Data shown:

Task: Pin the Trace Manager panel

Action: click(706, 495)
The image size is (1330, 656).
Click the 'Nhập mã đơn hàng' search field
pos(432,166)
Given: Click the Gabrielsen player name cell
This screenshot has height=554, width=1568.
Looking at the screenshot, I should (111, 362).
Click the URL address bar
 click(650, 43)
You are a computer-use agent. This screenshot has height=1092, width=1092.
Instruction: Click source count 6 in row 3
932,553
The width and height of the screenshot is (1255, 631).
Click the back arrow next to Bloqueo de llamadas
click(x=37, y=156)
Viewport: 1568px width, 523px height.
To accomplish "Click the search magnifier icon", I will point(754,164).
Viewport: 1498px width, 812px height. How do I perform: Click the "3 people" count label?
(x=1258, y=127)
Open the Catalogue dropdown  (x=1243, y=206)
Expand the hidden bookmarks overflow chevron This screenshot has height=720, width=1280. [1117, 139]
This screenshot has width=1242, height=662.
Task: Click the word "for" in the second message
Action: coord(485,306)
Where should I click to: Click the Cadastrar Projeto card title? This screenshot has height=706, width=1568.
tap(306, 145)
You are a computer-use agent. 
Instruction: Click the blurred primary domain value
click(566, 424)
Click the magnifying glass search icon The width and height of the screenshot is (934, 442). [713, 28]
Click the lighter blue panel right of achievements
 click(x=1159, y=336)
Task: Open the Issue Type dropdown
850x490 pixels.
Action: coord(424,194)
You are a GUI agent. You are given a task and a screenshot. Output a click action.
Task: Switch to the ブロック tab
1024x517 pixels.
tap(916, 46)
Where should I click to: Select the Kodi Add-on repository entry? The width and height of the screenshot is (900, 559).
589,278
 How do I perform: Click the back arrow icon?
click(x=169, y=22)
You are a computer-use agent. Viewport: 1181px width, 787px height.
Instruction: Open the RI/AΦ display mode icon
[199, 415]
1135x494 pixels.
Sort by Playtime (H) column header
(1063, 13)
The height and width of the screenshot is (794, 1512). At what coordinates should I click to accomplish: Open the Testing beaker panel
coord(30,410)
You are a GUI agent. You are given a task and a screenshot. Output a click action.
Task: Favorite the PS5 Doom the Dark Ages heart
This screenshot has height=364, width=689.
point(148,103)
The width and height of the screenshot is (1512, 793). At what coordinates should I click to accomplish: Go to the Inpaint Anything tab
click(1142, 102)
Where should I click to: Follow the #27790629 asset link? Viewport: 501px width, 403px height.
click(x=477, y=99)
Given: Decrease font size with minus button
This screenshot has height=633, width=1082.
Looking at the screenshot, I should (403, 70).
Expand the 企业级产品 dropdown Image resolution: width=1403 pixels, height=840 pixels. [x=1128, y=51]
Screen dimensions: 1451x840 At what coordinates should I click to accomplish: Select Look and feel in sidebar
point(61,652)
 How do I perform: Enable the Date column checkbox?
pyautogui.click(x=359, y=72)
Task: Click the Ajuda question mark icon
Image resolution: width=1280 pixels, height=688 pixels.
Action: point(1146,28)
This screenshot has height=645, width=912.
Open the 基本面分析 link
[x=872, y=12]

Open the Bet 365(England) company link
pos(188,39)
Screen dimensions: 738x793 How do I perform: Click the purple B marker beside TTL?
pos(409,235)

Problem description: Copy out the items from the very first line through the line that contains "Open the Catalogue", keeping every character unchanged.

Solution for this exercise:
Task: Pin the Trace Manager panel

Action: click(706, 495)
The image size is (1330, 656).
Click the 'Nhập mã đơn hàng' search field
pos(432,166)
Given: Click the Gabrielsen player name cell
This screenshot has height=554, width=1568.
Looking at the screenshot, I should (111, 362).
Click the URL address bar
 click(650, 43)
You are a computer-use agent. This screenshot has height=1092, width=1092.
Instruction: Click source count 6 in row 3
932,553
The width and height of the screenshot is (1255, 631).
Click the back arrow next to Bloqueo de llamadas
click(x=37, y=156)
Viewport: 1568px width, 523px height.
To accomplish "Click the search magnifier icon", I will point(754,164).
Viewport: 1498px width, 812px height. How do I perform: Click the "3 people" count label?
(x=1258, y=127)
Open the Catalogue dropdown  (x=1243, y=206)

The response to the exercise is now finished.